Hot Tub Time Machine
Rated R/100 min.
After months of tantalizingly hilarious teaser trailers and the promise of a brilliantly stupid, frat-boy comedy classic, here it is: Hot Tub Time Machine.
In the proud tradition of Dude, Where’s My Car? and Snakes on a Plane, the title is also the synopsis. Four down-on-their-luck friends (John Cusack, Rob Corrdry, Craig Robinson and Clark Duke) head to the mountains for a weekend getaway and discover a hot tub that hurtles them back to 1986.
It’s as dependably goofy, raunchy, profane and juvenile as you’d expect—and maybe even more so. Within the first 15 minutes, you’ve got jokes about poop, urine and every other bodily secretion, plus dialogue seasoned so heavily with the “F”-word; you’d think the screenwriters were gunning for a Guinness Book record. I know this is supposed to be a so-stupid-its-funny farce, but it’s often so childish, it makes The Hangover look like Annie Hall.

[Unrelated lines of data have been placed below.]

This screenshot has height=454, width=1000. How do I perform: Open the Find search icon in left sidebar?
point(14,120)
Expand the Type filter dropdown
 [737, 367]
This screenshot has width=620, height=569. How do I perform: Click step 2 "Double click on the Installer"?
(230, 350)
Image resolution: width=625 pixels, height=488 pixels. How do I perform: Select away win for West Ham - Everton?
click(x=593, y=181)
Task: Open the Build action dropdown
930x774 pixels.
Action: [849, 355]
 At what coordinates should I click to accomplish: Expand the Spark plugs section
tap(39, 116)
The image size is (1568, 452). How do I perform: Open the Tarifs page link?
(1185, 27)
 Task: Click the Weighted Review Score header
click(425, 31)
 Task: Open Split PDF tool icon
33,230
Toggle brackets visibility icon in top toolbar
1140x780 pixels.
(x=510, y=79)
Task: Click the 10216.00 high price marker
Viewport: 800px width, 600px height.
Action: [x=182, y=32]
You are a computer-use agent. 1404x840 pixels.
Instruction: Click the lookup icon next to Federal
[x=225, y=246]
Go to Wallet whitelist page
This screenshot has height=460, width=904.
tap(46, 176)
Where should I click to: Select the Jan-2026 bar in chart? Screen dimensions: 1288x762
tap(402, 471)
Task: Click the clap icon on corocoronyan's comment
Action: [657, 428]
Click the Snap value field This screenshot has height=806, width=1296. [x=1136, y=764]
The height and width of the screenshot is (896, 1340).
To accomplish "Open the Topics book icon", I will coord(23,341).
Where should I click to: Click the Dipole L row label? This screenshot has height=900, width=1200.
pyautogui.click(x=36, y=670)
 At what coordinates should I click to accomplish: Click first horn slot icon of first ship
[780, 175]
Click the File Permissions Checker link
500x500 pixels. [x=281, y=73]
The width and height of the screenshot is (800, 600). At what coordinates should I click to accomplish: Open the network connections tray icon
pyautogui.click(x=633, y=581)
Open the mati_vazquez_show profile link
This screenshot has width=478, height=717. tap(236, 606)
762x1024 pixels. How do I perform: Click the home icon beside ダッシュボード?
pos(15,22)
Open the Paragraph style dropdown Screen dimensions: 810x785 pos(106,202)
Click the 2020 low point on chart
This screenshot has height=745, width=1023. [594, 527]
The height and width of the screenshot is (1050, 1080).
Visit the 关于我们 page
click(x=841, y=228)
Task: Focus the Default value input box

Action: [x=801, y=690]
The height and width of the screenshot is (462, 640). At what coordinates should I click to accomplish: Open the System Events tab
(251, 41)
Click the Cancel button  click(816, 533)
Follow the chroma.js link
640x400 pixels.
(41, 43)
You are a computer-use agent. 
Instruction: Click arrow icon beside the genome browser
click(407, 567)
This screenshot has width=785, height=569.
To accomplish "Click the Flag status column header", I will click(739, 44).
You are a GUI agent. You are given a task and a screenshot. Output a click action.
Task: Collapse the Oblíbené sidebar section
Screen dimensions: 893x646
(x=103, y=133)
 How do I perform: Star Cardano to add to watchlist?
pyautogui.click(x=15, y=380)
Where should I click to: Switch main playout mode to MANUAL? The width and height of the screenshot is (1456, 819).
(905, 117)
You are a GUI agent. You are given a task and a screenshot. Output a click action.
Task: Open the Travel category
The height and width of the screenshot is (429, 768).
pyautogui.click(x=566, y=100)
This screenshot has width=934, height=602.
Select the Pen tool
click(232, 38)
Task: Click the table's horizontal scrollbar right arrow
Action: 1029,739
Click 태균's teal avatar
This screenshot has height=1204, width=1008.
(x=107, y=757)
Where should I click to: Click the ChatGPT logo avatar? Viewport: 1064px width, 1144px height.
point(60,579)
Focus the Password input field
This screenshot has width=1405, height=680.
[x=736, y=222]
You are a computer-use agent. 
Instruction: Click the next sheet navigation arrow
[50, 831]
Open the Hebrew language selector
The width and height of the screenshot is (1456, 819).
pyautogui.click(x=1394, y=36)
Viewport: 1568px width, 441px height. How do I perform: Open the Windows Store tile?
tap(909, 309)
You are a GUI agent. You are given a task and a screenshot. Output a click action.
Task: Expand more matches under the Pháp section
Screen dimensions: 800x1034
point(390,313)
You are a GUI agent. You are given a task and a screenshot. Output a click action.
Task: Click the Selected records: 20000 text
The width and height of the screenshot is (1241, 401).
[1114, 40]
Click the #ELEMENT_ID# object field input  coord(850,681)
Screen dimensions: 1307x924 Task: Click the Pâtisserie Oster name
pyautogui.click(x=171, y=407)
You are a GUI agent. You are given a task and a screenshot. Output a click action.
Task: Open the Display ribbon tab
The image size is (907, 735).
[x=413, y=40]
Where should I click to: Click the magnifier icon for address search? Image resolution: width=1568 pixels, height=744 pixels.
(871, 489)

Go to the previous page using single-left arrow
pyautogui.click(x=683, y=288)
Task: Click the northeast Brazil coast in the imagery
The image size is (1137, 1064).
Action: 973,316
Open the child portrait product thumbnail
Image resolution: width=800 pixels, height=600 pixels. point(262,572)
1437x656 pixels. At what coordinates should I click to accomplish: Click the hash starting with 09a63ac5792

Cusack has some funny moments late in the film when his character finally cuts loose, but he stays firmly committed to his sad-sack demeanor, killing any chance of a great Cusack comedic turn. He was much funnier in the films he actually made during the ’80s. Instead, the movie belongs to Corddry, who steals every scene he’s in. This is also a great showcase for Robinson, who’s hilarious on TV’s The Office but hasn’t had a big-screen role that taps his deadpan delivery—until now. The scene where he makes an angry phone call to a girl who broke his heart is one of the film’s gut-busting best.
I grew up watching Chevy Chase films and was disappointed that he’s so ill-used here; his character, a sort of all-knowing time keeper, isn’t well defined and tries too hard to squeeze easy laughs. Other ’80s-movie alumni who make cameos include an almost unrecognizable William Zabka, playing a grown-up version of the bully he embodied in The Karate Kid, and Crispin Glover, a riot as a hotel bellboy. Glover, best known for playing George McFly in Back to the Future, goes for comedy gold and scores in a film-length running gag that is totally tasteless but had me all but rolling in the aisle.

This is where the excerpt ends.